> **What the exercise asks**: Could you return the data below exactly as it appears?

> **Information given**:
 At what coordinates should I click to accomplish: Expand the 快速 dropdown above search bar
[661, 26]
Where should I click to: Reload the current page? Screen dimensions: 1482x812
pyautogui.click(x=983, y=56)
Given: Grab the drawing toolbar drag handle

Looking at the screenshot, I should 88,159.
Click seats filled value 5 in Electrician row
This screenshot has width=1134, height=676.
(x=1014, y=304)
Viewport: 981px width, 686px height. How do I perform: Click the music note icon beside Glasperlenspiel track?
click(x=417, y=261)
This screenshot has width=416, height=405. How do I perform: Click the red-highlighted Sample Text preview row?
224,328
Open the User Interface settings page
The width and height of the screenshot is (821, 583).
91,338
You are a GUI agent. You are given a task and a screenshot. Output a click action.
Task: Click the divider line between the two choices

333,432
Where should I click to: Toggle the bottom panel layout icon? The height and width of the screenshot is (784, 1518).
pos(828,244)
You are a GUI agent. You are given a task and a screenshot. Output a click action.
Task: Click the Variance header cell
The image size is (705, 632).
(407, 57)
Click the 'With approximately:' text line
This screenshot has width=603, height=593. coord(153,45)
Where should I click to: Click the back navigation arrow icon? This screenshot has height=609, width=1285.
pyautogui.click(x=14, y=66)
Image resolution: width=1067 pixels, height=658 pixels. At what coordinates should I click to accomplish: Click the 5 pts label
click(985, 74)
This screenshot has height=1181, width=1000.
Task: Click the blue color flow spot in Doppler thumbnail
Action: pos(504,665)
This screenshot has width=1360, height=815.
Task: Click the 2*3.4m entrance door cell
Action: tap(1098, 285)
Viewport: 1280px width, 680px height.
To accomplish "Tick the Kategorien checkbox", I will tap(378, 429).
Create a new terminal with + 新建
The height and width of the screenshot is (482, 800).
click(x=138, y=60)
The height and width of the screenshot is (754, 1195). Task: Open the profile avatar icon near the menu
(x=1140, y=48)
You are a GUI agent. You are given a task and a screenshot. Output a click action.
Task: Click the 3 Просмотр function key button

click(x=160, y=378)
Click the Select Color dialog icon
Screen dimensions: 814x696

> **Output for this exercise**:
 At what coordinates should I click to accomplish: Expand the 快速 dropdown above search bar
[661, 26]
Where should I click to: Reload the current page? Screen dimensions: 1482x812
pyautogui.click(x=983, y=56)
Given: Grab the drawing toolbar drag handle

Looking at the screenshot, I should 88,159.
Click seats filled value 5 in Electrician row
This screenshot has width=1134, height=676.
(x=1014, y=304)
Viewport: 981px width, 686px height. How do I perform: Click the music note icon beside Glasperlenspiel track?
click(x=417, y=261)
This screenshot has width=416, height=405. How do I perform: Click the red-highlighted Sample Text preview row?
224,328
Open the User Interface settings page
The width and height of the screenshot is (821, 583).
91,338
You are a GUI agent. You are given a task and a screenshot. Output a click action.
Task: Click the divider line between the two choices

333,432
Where should I click to: Toggle the bottom panel layout icon? The height and width of the screenshot is (784, 1518).
pos(828,244)
You are a GUI agent. You are given a task and a screenshot. Output a click action.
Task: Click the Variance header cell
The image size is (705, 632).
(407, 57)
Click the 'With approximately:' text line
This screenshot has width=603, height=593. coord(153,45)
Where should I click to: Click the back navigation arrow icon? This screenshot has height=609, width=1285.
pyautogui.click(x=14, y=66)
Image resolution: width=1067 pixels, height=658 pixels. At what coordinates should I click to accomplish: Click the 5 pts label
click(985, 74)
This screenshot has height=1181, width=1000.
Task: Click the blue color flow spot in Doppler thumbnail
Action: pos(504,665)
This screenshot has width=1360, height=815.
Task: Click the 2*3.4m entrance door cell
Action: tap(1098, 285)
Viewport: 1280px width, 680px height.
To accomplish "Tick the Kategorien checkbox", I will tap(378, 429).
Create a new terminal with + 新建
The height and width of the screenshot is (482, 800).
click(x=138, y=60)
The height and width of the screenshot is (754, 1195). Task: Open the profile avatar icon near the menu
(x=1140, y=48)
You are a GUI agent. You are given a task and a screenshot. Output a click action.
Task: Click the 3 Просмотр function key button

click(x=160, y=378)
Click the Select Color dialog icon
Screen dimensions: 814x696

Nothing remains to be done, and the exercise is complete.